Hong Kong law firm denies it is encouraging torture claim lawsuits
The company was criticised by a District Court judge who said it had failed to submit all documents for a pre-trial hearing as scheduled, prompting an adjournment
A law firm recently rapped by a District Court judge for misconduct has denied encouraging torture claim lawsuits, while a barrister who has handled refugee cases said even if there were “no-win no-fee” arrangements between claimants and their lawyers, they should not be seen as the main cause of the rise in these claims.
A leading human rights lawyer also said such legal actions, even though they were on the rise, had not reached crisis proportions.
Anthony Lai Man-chun, who handles the bulk of torture claims in the District Court, broke his silence a week after a court chastised his firm over misconduct and warned against third parties intervening to encourage suits.
“We don’t seek a share of the compensation awarded to claimants,” he told the Post, rejecting speculation that the firm was involved in prompting litigation.
Lai said his clients were charged on the basis of time spent on their cases and as determined by the court.
The veteran lawyer also denied that many of his cases were “weak” – an observation made by judge Andrew Li Shu-yuk in a written decision handed down on August 24.
In the ruling, the judge found that lawyers from Messrs M. C. A. Lai & Co. had failed to submit all documents for a pre-trial hearing in July as scheduled, which resulted in the adjournment of the cases of five torture claimants seeking compensation for unlawful detention by the Immigration Department.
“I find that the adjournment was caused by the misconduct, default and neglect on the part of [the firm],” the judge said in his decision.
While stressing that the legitimate rights of foreigners seeking refuge were protected by law, Li stated that offences related to maintenance or champerty would be tackled.
Maintenance involves an unconnected third party supporting a lawsuit, while champerty is an illegal deal in which a person funds a case to win a portion of any compensation.
Lai declined to comment on the judge’s decision, but maintained that many of his cases had legal merit.

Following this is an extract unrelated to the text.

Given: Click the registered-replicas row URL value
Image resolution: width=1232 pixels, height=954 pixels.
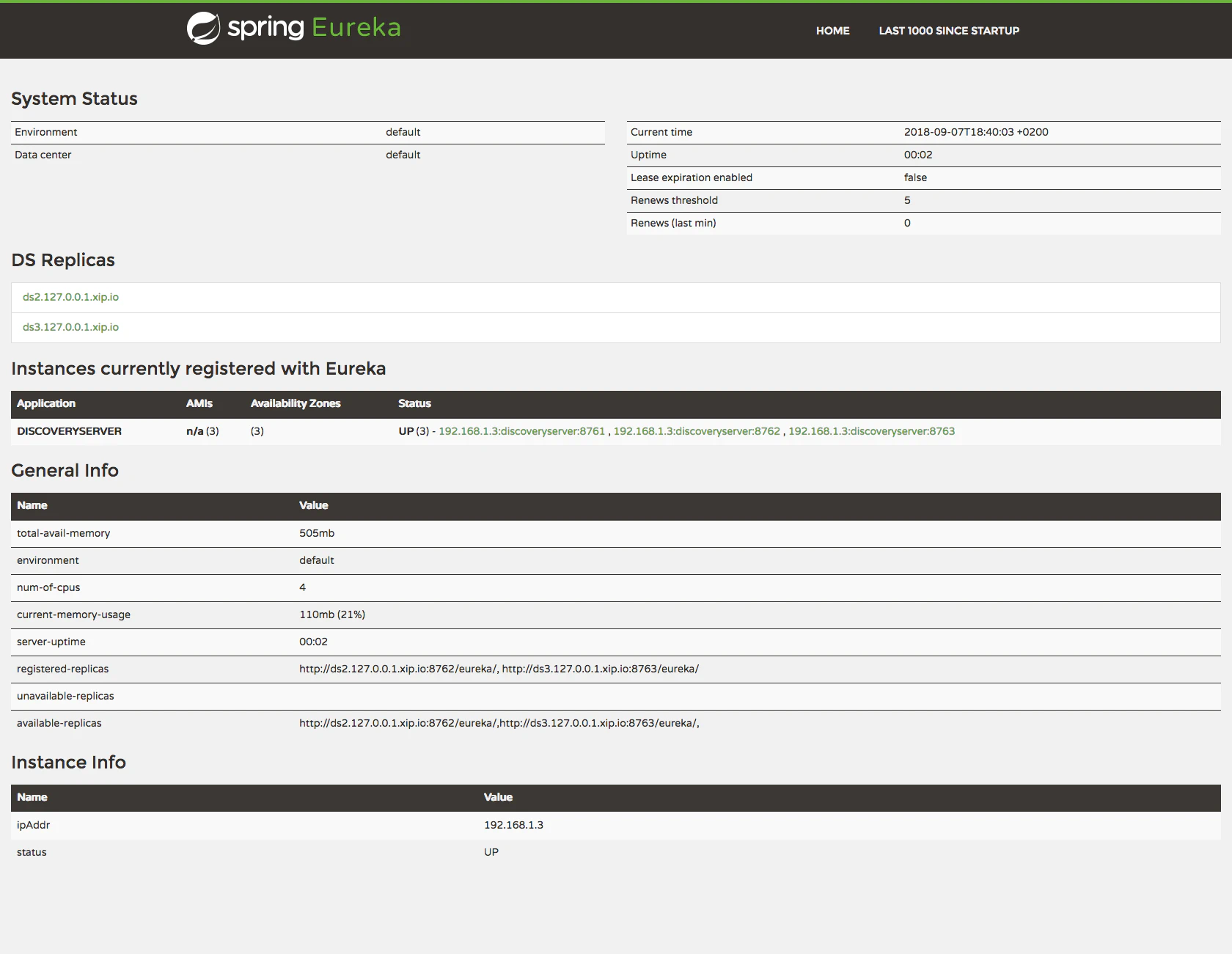Looking at the screenshot, I should pos(499,669).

While admitting to handling more than 400 torture claims – about 60 per cent of those coming before the District Court – Lai said clients were referred by friends because of the firm’s expertise in dealing with human rights cases.
“Everyone is equal before the law. We do not harbour or favour South Asians,” the lawyer added. He rejected the association made between his firm’s work and the surge of torture claims by asylum seekers.
A barrister, who wanted to remain anonymous, said exactly what could be called champerty remained a grey area under Hong Kong law. But he did not consider it wrong to retain a lawyer on a contingency fee basis in certain situations, while distinguishing that from champerty.
Dr Fernando Cheung Chiu-hung of the Labour Party, who has helped many torture claimants and asylum seekers with their cases, said he was unaware of any claims being funded by lawyers.
“The authorities should look into the matter if there is any evidence to support champerty allegations,” Cheung said.
Mark Daly, a lawyer specialising in human rights and refugee rights cases, said torture claims were on the rise in Hong Kong, but they had not reached crisis proportions.